══ Data provided ══
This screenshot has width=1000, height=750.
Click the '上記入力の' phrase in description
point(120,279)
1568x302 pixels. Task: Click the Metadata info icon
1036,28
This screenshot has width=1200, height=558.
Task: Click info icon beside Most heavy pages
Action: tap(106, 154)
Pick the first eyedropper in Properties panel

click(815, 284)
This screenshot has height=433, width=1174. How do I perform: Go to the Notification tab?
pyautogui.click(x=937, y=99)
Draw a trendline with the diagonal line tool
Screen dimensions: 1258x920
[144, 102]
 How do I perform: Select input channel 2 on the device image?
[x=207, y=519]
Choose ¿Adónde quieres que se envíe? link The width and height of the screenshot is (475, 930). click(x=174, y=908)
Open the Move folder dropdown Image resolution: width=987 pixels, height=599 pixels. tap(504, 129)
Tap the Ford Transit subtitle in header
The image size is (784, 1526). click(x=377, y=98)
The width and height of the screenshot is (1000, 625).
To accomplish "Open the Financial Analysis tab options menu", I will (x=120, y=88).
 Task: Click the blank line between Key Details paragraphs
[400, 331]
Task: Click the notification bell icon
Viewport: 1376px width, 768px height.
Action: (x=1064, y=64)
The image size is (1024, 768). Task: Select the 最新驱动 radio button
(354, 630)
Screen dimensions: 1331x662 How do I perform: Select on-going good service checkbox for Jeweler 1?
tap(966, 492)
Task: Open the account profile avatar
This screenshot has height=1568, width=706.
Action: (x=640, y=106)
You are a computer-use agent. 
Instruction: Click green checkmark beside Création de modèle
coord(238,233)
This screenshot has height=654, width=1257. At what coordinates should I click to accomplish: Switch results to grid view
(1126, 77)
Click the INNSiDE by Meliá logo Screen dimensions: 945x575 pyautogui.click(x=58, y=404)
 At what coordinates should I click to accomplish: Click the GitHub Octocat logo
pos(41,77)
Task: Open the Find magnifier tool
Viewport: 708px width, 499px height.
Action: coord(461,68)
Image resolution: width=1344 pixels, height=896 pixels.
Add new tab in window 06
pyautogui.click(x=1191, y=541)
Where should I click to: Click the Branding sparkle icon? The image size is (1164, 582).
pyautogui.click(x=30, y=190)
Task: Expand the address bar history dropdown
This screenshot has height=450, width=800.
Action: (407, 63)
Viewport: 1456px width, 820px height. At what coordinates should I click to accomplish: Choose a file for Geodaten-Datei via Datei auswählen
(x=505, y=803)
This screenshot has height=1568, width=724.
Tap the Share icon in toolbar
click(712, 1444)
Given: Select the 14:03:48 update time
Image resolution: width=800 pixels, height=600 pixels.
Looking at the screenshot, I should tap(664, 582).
═══
__Problem requirements__: Some lines of the records above contain the word "dropdown". How many are there? Reply with the number alone.

__Answer box__: 2